Verification procedure lacks minimum confirmations check
Description
The _verify
function is an essential component of the ZKBridgeOracleV2 contract. It ensures that the parameters of each particular packet that has been transmitted cross-chain are legitimate, and it determines whether those packets can be forwarded to the Receive Ultra-Light Node (ULN).
function _verify(
bytes32 _blockHash,
bytes32 _receiptHash,
uint32 _srcEid,
address _receiver,
bytes memory _packetHeader,
bytes32 _payloadHash
) internal {
IBlockUpdater blockUpdater = blockUpdaters[_srcEid];
if (address(blockUpdater) == address(0)) revert UnsupportedUpdater(_srcEid);
(bool exist, uint256 blockConfirmation) = blockUpdater.checkBlockConfirmation(_blockHash, _receiptHash);
if (!exist) revert BlockNotSet();
(address receiverLib,) = layerZeroEndpointV2.getReceiveLibrary(_receiver, _srcEid);
IReceiveUlnE2(receiverLib).verify(_packetHeader, _payloadHash, uint64(blockConfirmation));
}
In the current implementation, the function checks whether the given _blockHash
is valid for the _receiptHash
, and if so, it forwards the specific packet on to the Ultra-Light Node.

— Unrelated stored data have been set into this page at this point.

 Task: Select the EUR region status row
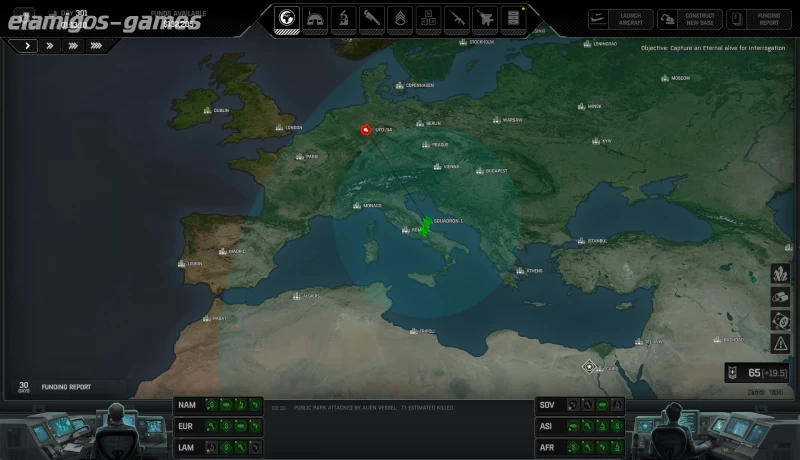218,426
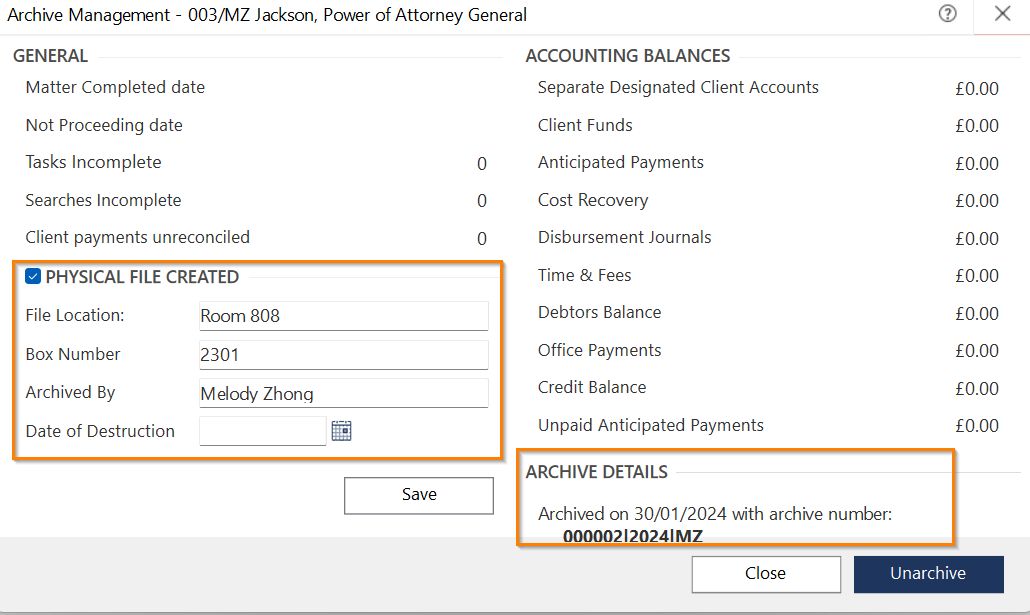This screenshot has height=615, width=1030.
Task: Click the File Location field containing Room 808
Action: 343,316
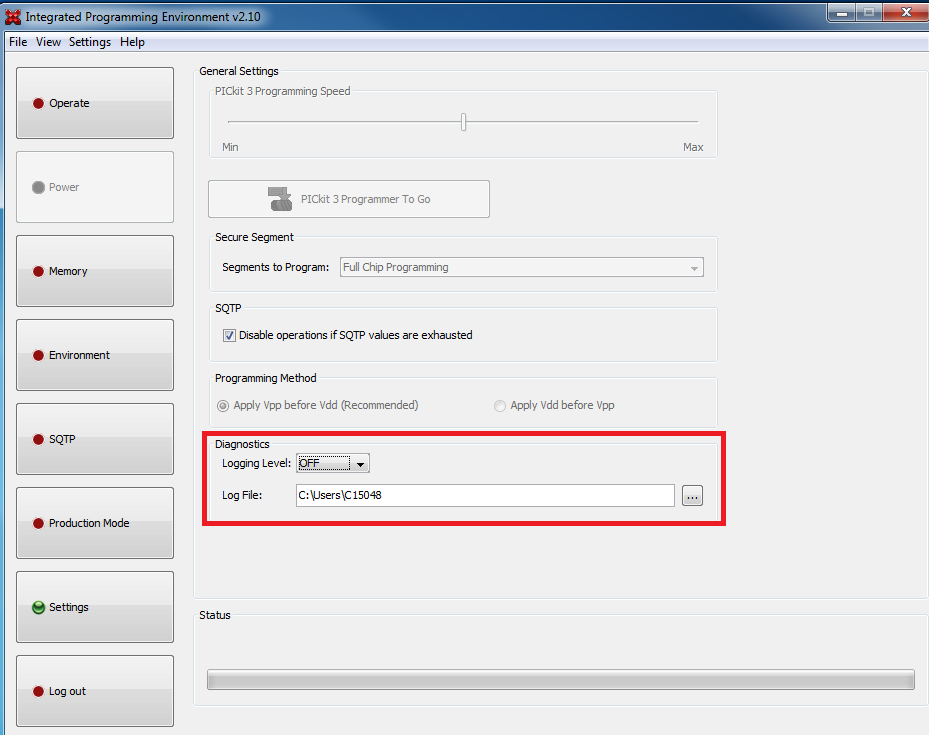Image resolution: width=929 pixels, height=735 pixels.
Task: Select Apply Vdd before Vpp option
Action: 500,405
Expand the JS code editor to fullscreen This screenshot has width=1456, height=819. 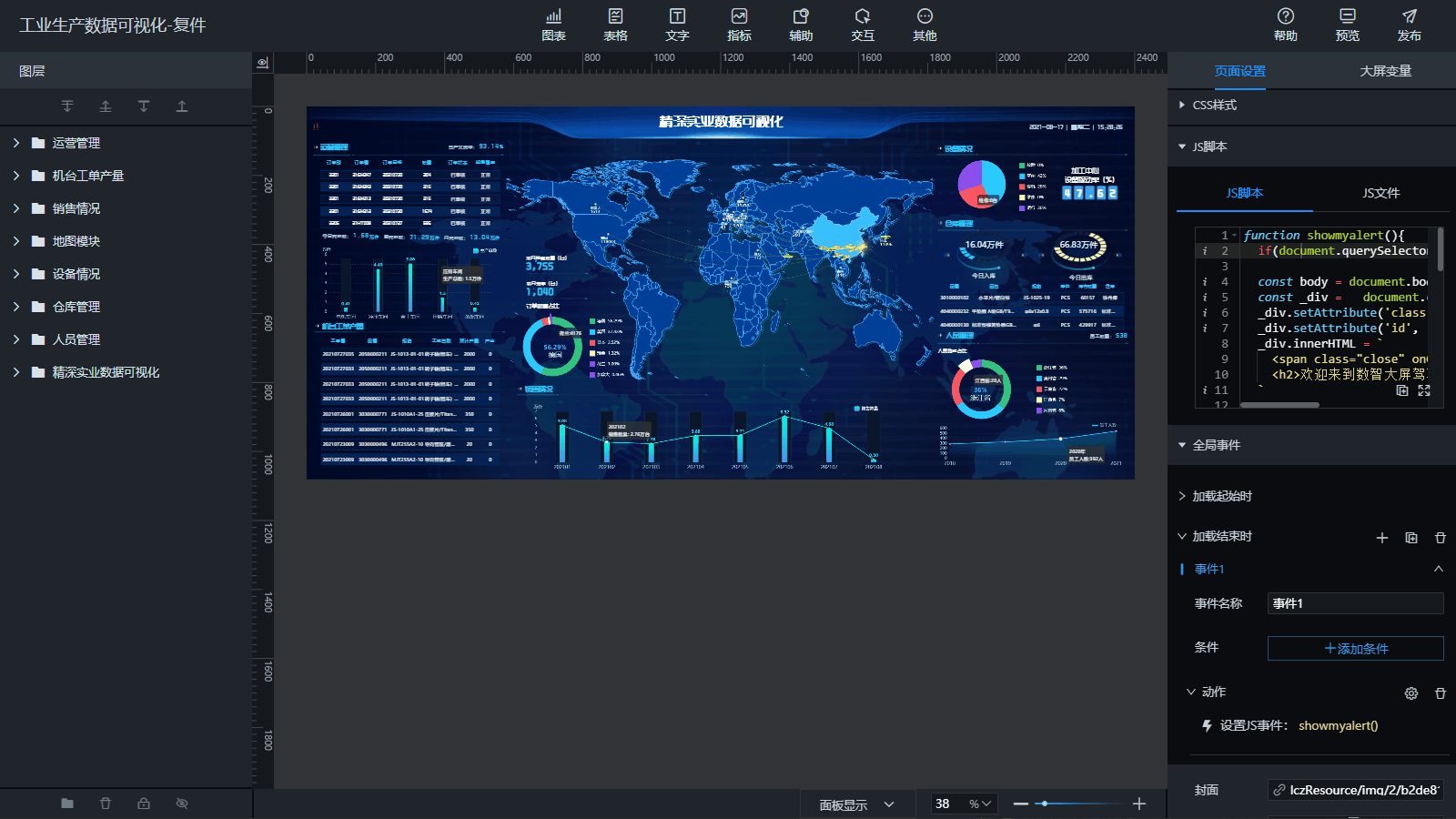[x=1424, y=390]
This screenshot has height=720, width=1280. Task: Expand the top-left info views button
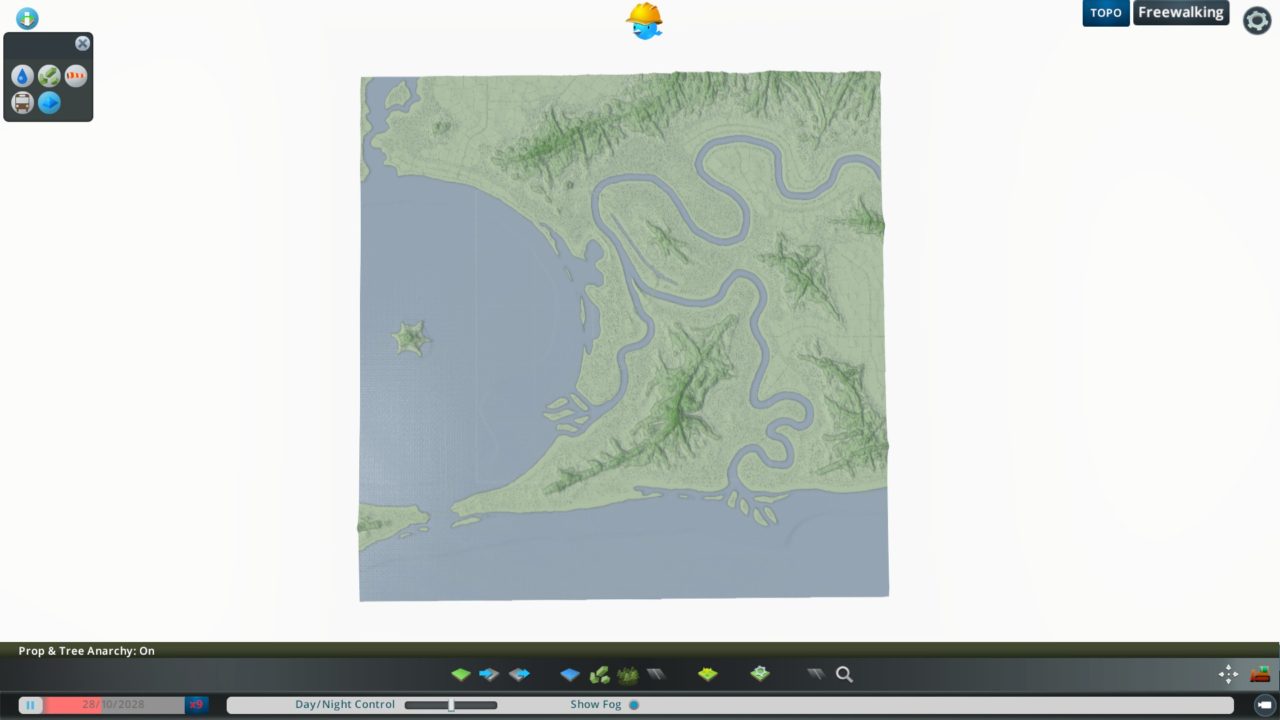coord(27,18)
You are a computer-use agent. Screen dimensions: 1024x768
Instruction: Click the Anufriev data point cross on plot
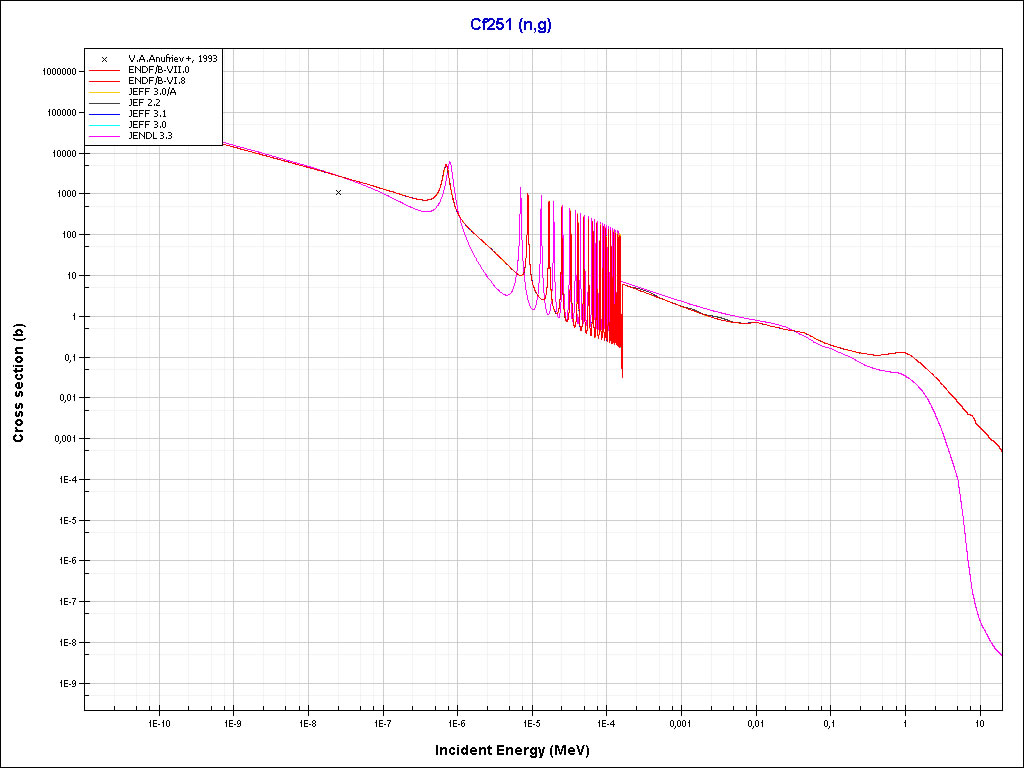pyautogui.click(x=339, y=192)
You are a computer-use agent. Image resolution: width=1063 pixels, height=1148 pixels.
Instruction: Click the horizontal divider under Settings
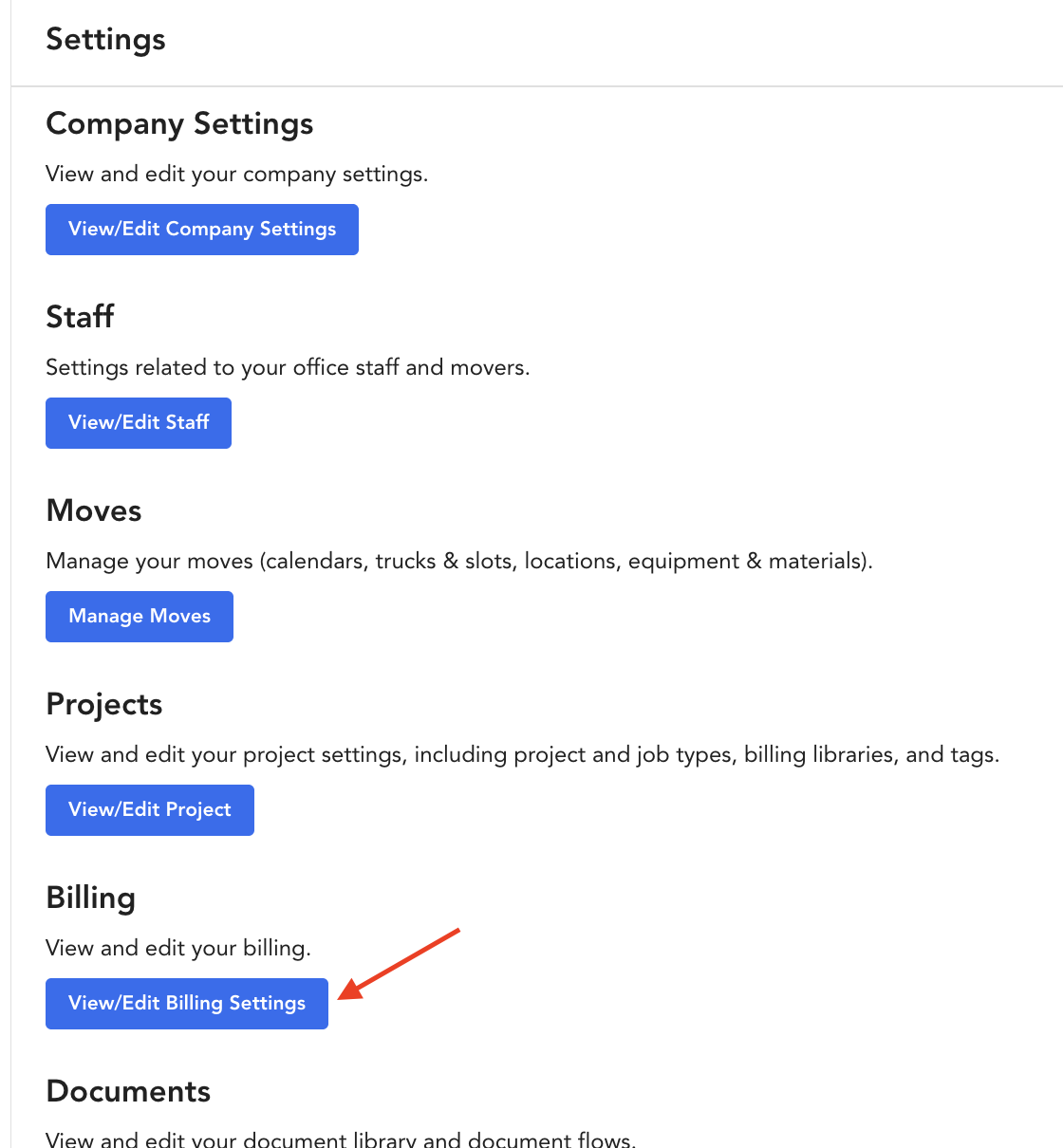click(537, 86)
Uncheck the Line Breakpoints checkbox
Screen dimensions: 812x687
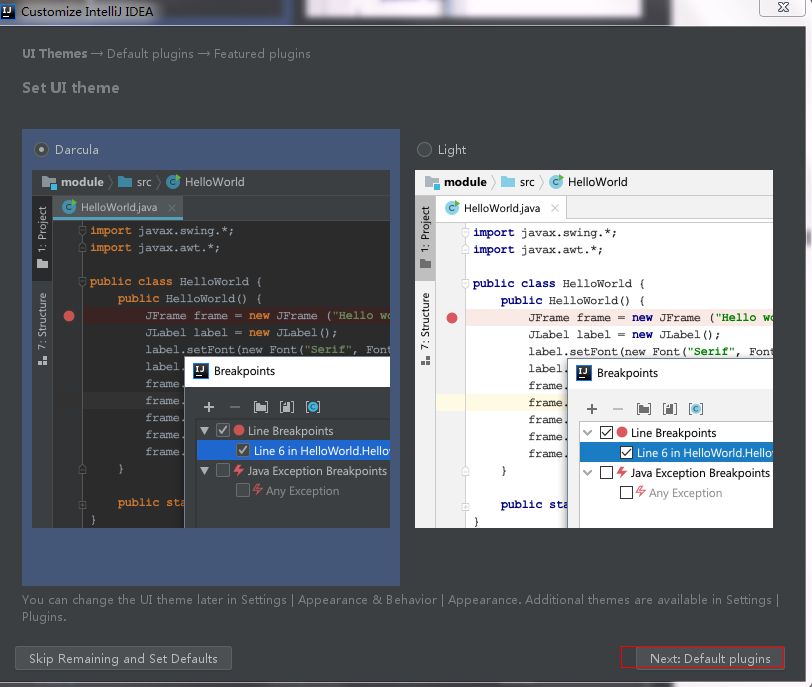pyautogui.click(x=224, y=429)
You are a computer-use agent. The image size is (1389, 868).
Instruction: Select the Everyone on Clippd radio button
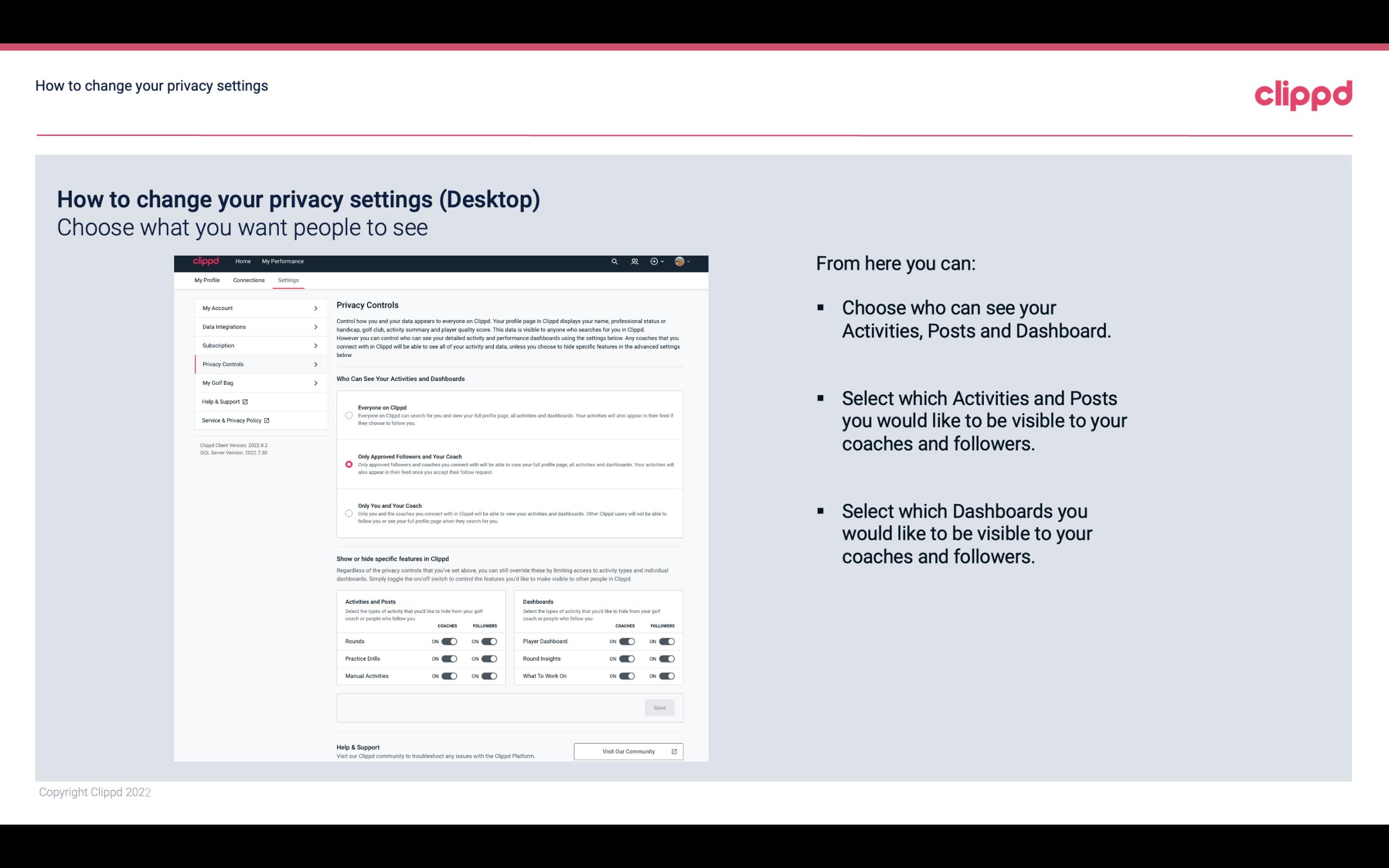[x=349, y=415]
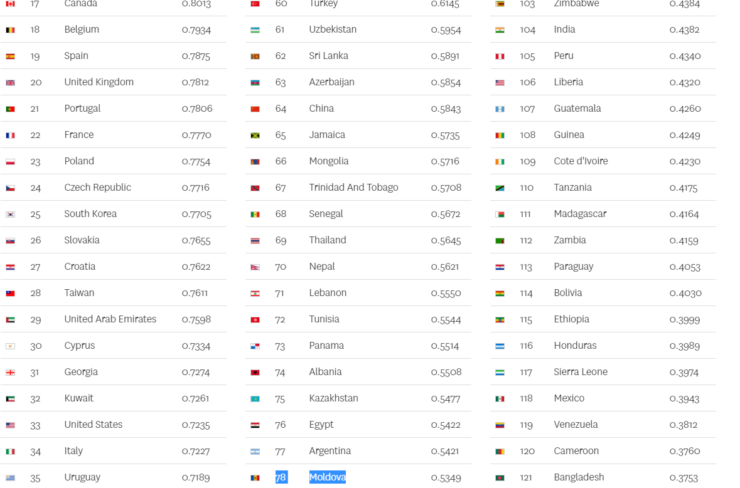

As per the official LayerZero DVN documentation↗ (point 4) requirements, however, prior to the Ultra-Light Node verification, the _verify
function must ensure that the packet has accrued enough block confirmations.
Impact
Lack of an adequate verification procedure might lead to the exclusion of the DVN from the LayerZero Verification layer, as it might propose to verifications packets that have not yet passed enough block confirmations.
Recommendations
We recommend implementing the following checks that ensure all LayerZero standards are respected adequately:
function _verify(
bytes32 _blockHash,
bytes32 _receiptHash,
uint32 _srcEid,
address _receiver,
bytes memory _packetHeader,
bytes32 _payloadHash
) internal {
// ...
(address receiverLib,) = layerZeroEndpointV2.getReceiveLibrary(_receiver, _srcEid);
+ UlnConfig memory ulnConfig = IReceiveUlnE2(receiverLib).getUlnConfig(
+ _receiver,
+ _srcEid
+ );
+
+ require(
+ blockConfirmations >= ulnConfig.confirmations,
+ "ZkBridgeOracleV2: packet not verified"
+ );
IReceiveUlnE2(receiverLib).verify(_packetHeader, _payloadHash, uint64(blockConfirmation));
}
Remediation
This issue has been acknowledged by Polyhedra Network, and a fix was implemented in commit 17df5bda↗.